The IMA's eighth Annual Asset Management survey, published July 26, includes a series of in-depth interviews with 24 CEOs, CIOs and Chairmen from a cross-section of firms. Twenty-two of them - managing over GBP2 trillion in the UK - indicate that a lack of certainty around taxation and immigration policy could force some firms to relocate existing facilities to rival international financial centres and focus future expansion plans outside the UK. However, all asset managers interviewed saw the potential for the new Coalition Government to allay current concerns and create certainty about the future of the UK, to ensure its competitiveness as a place to do business.

Despite these concerns, respondents to the IMA's survey also identified a number of attractions for the UK as a business location, ranging from ‘natural advantages' of time-zone and language to its proven ability to attract talent internationally and the current relatively benign regulatory regime. The importance of being part of a wider financial cluster - especially the proximity to the sell-side - was also viewed as an important factor for many firms.

The IMA concludes that, in the longer term, there are significant opportunities for the industry, both domestically and internationally, particularly in the area of retirement provision.

Richard Saunders, Chief Executive of the IMA comments: "Asset managers still rate the UK's investment infrastructure and reputation as a premier league financial services centre. They are not about to up sticks, but there is certainly more restiveness about the UK this year than last, with particular unease around the impact of tax and immigration policy. In our view, this presents the coalition government with a strong opportunity to provide certainty to an industry managing assets equivalent to 240% of UK GDP."

The eighth annual IMA Asset Management Survey indicates a resilient GBP3.4 trillion asset management industry reporting a record year for funds, with the largest retail inflows in the industry's history. The sector attracted a record GBP26 billion in new retail investments in 2009, and remains the largest asset management centre in the EU, with 30% of total assets under management.

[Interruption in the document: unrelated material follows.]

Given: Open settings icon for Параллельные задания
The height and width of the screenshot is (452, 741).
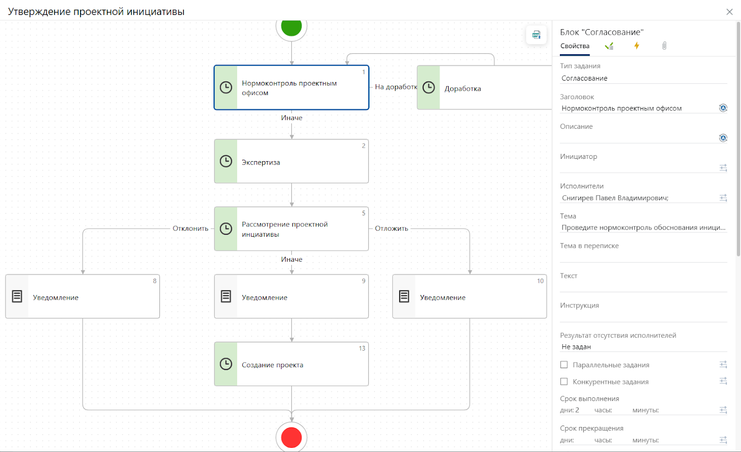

Asset managers acknowledge there are lessons to be learnt from the financial crisis, but respondents said they were keen to see a proportionate response to the crisis that is coordinated internationally.

The majority of firms interviewed also considered the EU Alternative Investment Fund Managers Directive a "questionable" piece of legislation motivated by pre-existing hostility to certain parts of the wider asset management industry. Those interviewed by the IMA agreed the Directive risks having a disproportionate and damaging impact across the asset management industry and for its clients: pension funds and consumers.

Saunders adds:

"The asset management industry is clear there should be no return to the status quo as it existed before the crisis, but equally clear that regulation must target the root causes of the crisis and not demonize the financial services sector as a whole. There is general consensus that UCITS has been a good thing for the industry and allowed funds to market themselves across Europe, from which the UK industry has been a major beneficiary.

"But it is dispiriting that the response to a banking crisis has been a fund management directive. At the most basic level, it is crucial that policymakers draw careful distinction between asset managers, who act firmly in the interests of their retail and institutional clients, and the own-account trading activities of investment banks."